The snacks come from the money she earns from doing extra chores (washing/cleaning the car, that kind of thing) and helping watch the neighbors kids. It is so funny because as bad as she is with adults that is how good she is with kids. Its to bad we do not have any little ones in the house because I think it would ease things considerably. Anyway, we try to limit her junk food intake as much as we can but it has been an addiction we have had to work on breaking. I guess she was mainly used to fast food so introducing her to home cooked meals almost all the time wasn't an easy battle either.
Thanks for the "love and logic" book suggestion! My mom actually has that one. I will have to borrow it and read it. I plan on looking up the Explosive child book tomorrow. Dad has bedtime duty so Mom and I get to have an evening alone and we plan on going to the bookstore ::D
Thanks again ladies! I hope all is going well with all of your difficult children!
 
F

flutterbee

Guest
Hi there.

I don't have much to add to the others - who have given great advice - but I did want to point out that young girls just starting to wear make up (and even after a little while longer) often start out looking like hookers.
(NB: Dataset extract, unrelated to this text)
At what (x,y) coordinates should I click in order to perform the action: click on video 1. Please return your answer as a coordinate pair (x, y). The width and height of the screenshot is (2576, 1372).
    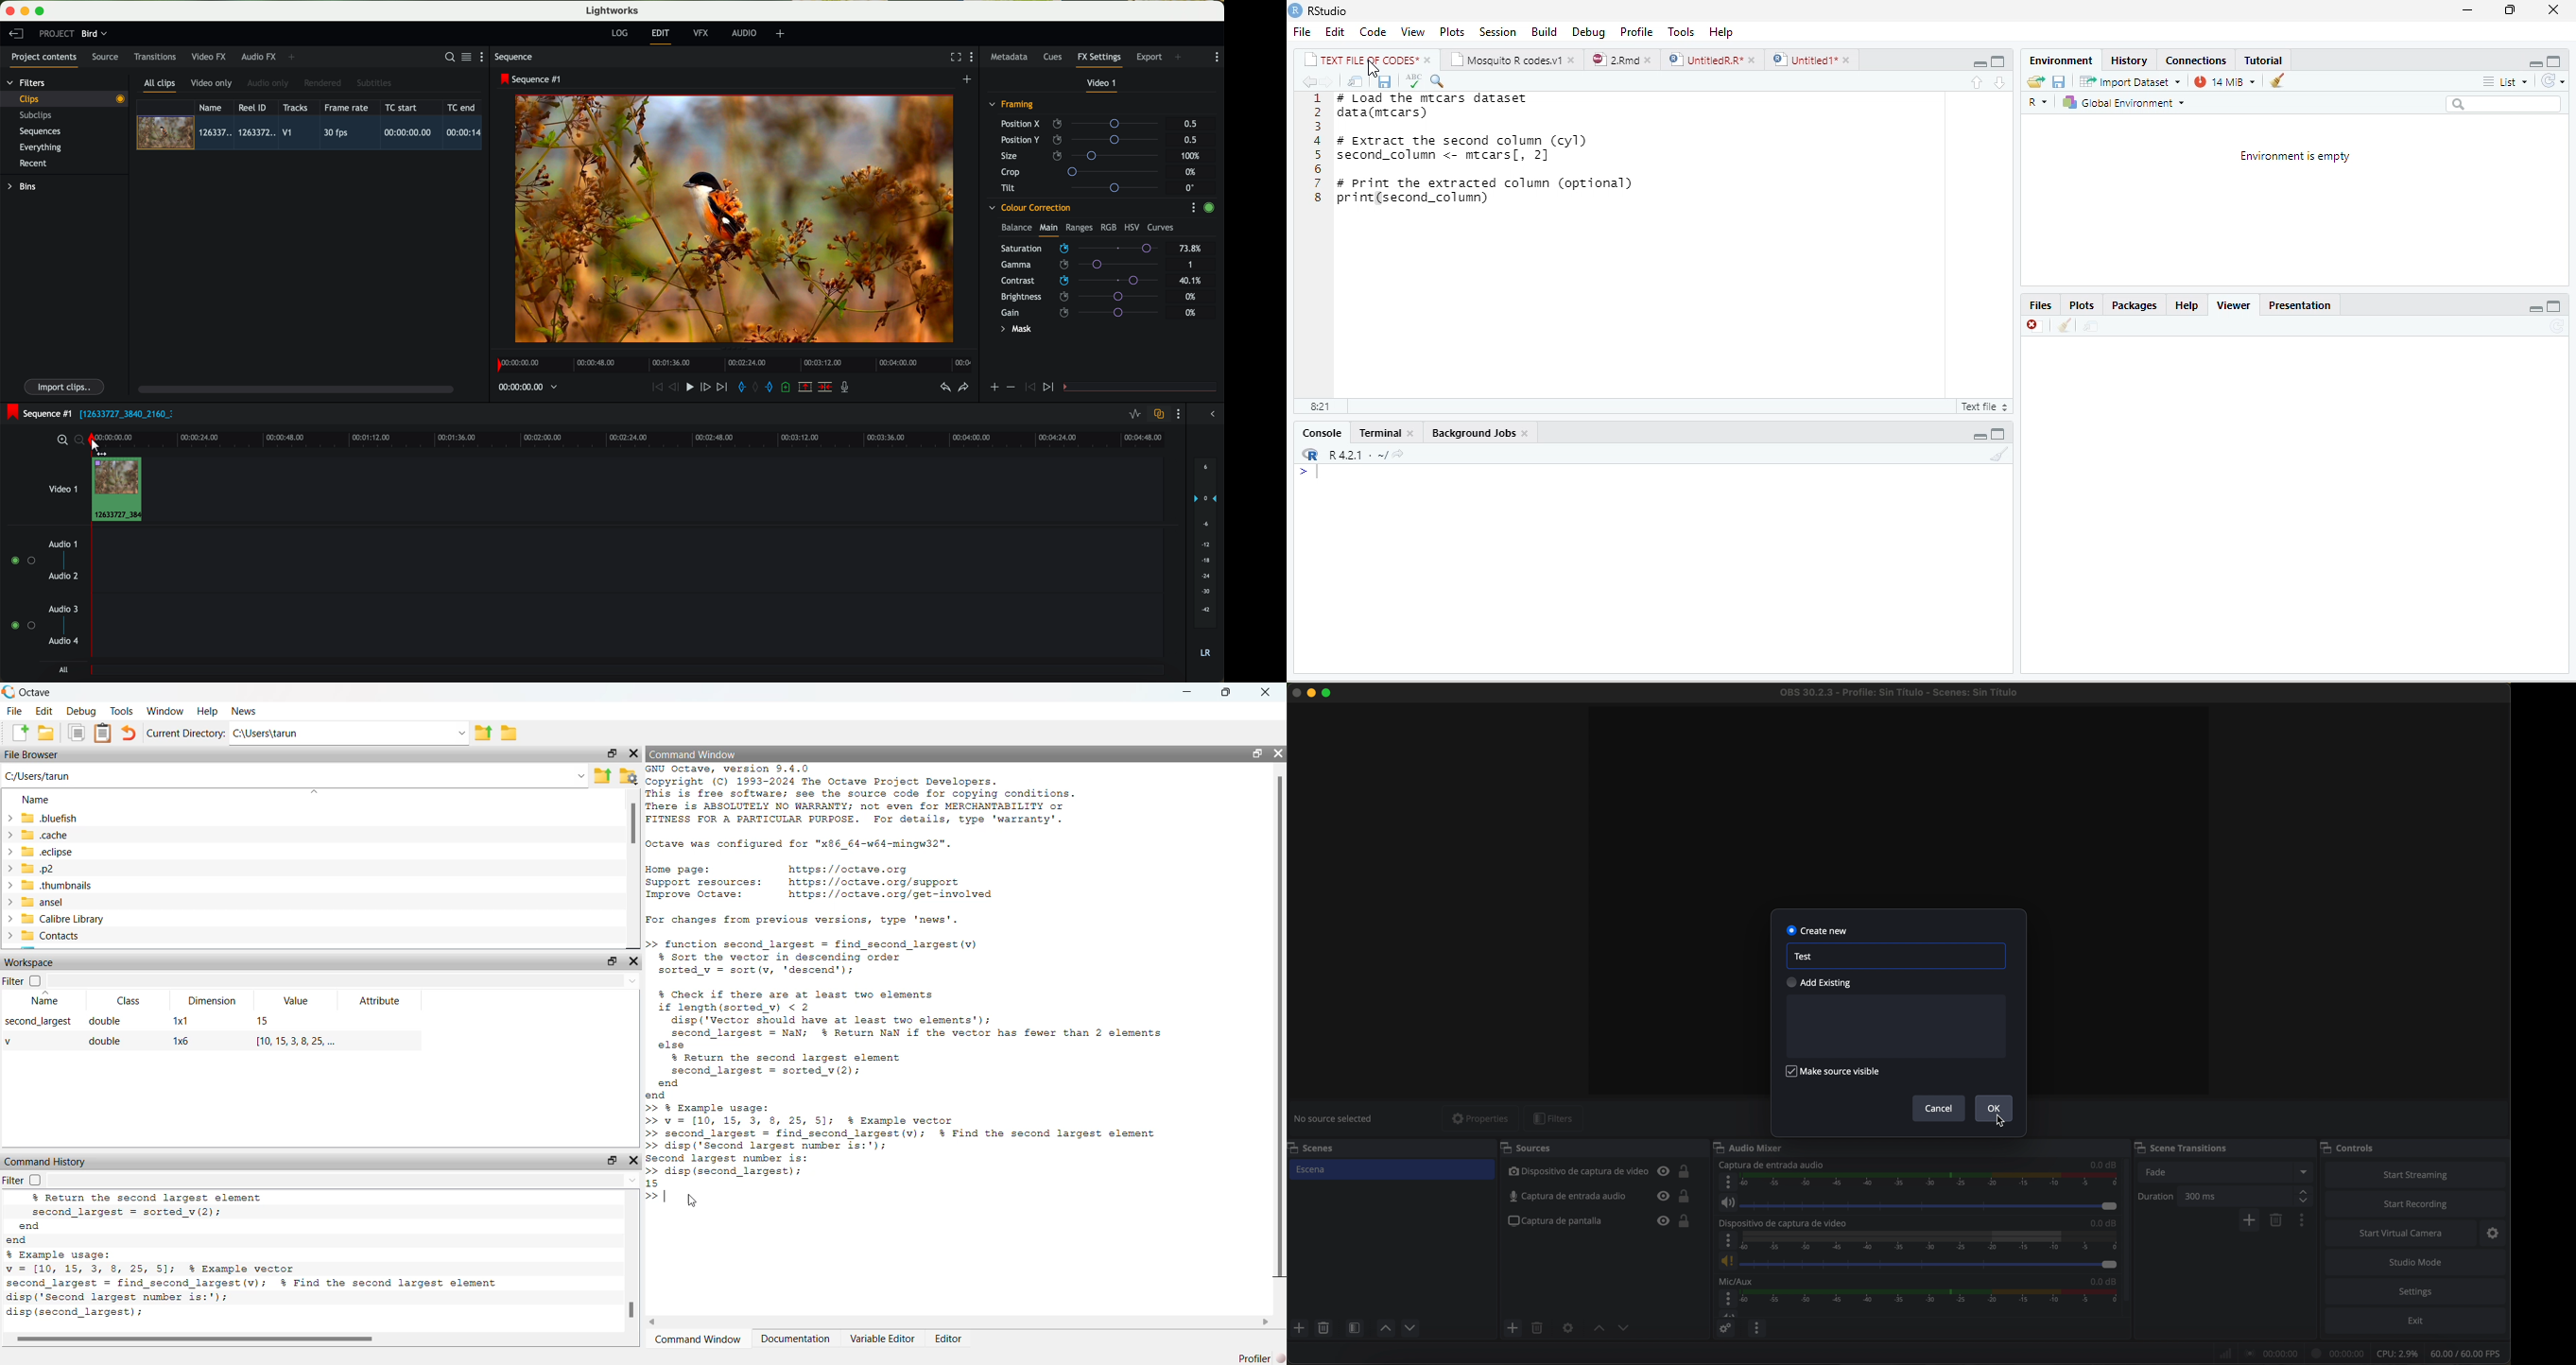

They don't know how to apply it and want to look older - not a great combination. I shudder when I think about how I used to wear makeup. Literally. And it was the 80's. Purple eyeshadow. :faint: My daughter doesn't apply it often, generally when a certain friend is over, but when she does I have to bite my tongue. Since she doesn't wear it often I haven't really addressed it yet. When we go to buy makeup, I'll bring it up in a non-threatening way - conversational-like in this is what this is for and how it's applied. However, she found some black eyeshadow at Hot Topic that she wants. :surprise: I did tell her - after I swallowed hard - that I didn't think it was going to turn out the way she was thinking.